TRIBUNE OF THE PLEBEIANS Ten Tribunes of the Plebeians were elected at Rome, sitting in the Senate. In the Republic they had the power of veto over Senate votes. This power was absorbed by the emperor in imperial times.
TRIUMPH Parade through Rome in a gold quadriga by a victorious general, followed by his soldiers, prisoners, and spoils. He also received T.D.s and a large cash prize. Initially granted by the Senate, later by emperors, and usually only to generals of consular rank.
TRIUMPHAL DECORATIONS (T.D.s) A crimson cloak, crown of bay leaves, laurel branch, and statue in the Forum for generals celebrating a Triumph.
TRIUMPHATOR Roman general celebrating a Triumph.
TRIUMVIRS Members of the 43-33 B.C. Board of Three for the Ordering of State—Octavian, Antony, and Lepidus. Prior to that, unofficially, Caesar, Pompey, and Crassus.
TUNICA PALMATA The palm tunic. A tunic embroidered with a palm frond design worn by generals celebrating a Triumph.
VEXILLUM Square cloth banner of auxiliary units and legion detachments.

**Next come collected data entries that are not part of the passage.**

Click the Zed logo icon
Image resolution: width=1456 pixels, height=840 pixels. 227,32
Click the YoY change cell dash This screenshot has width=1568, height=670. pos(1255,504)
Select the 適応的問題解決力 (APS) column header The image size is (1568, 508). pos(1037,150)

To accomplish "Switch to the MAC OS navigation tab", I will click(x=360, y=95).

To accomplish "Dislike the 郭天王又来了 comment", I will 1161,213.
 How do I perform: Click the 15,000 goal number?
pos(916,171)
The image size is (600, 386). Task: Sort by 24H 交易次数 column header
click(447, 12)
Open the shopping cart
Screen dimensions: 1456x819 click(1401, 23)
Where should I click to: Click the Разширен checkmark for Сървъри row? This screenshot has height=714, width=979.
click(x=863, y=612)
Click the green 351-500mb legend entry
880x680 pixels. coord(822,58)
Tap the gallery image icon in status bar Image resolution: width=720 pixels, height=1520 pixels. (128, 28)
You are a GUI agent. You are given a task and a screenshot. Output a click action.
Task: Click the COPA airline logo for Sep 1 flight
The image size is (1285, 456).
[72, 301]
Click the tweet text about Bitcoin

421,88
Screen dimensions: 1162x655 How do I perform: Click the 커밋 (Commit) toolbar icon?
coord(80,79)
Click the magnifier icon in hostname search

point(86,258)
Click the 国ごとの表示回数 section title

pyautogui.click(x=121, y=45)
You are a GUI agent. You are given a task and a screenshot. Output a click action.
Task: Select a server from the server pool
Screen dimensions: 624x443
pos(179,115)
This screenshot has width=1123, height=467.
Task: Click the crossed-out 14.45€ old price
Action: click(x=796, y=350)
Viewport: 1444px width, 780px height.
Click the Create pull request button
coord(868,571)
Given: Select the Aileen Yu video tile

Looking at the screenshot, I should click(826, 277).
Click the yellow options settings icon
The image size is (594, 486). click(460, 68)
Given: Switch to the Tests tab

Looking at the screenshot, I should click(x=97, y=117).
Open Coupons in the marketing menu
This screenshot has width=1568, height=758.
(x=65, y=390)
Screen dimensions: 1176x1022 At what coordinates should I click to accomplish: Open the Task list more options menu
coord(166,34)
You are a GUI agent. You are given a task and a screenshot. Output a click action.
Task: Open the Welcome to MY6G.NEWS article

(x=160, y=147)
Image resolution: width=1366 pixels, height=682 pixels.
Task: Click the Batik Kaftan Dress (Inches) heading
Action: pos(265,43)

WATCH Time in Roman military camps was divided into watches of three hours, at the end of which sentries changed, on a trumpet call. The officer of the watch was a tribune.
WATCHWORD Password in a Roman military camp. Daily, just prior to sunset, the tribune of the watch presented the most senior officer in camp with a register of the number of men fit for duty, and in return was given the watchword for the next twenty-four hours. This was distributed to the sentries by the guard cohort’s tesserarii. In imperial times, the watch tribune of the Praetorian Guard obtained the guard’s watchword from the emperor.
WINTER CAMP A permanent base where a legion usually spent October to March.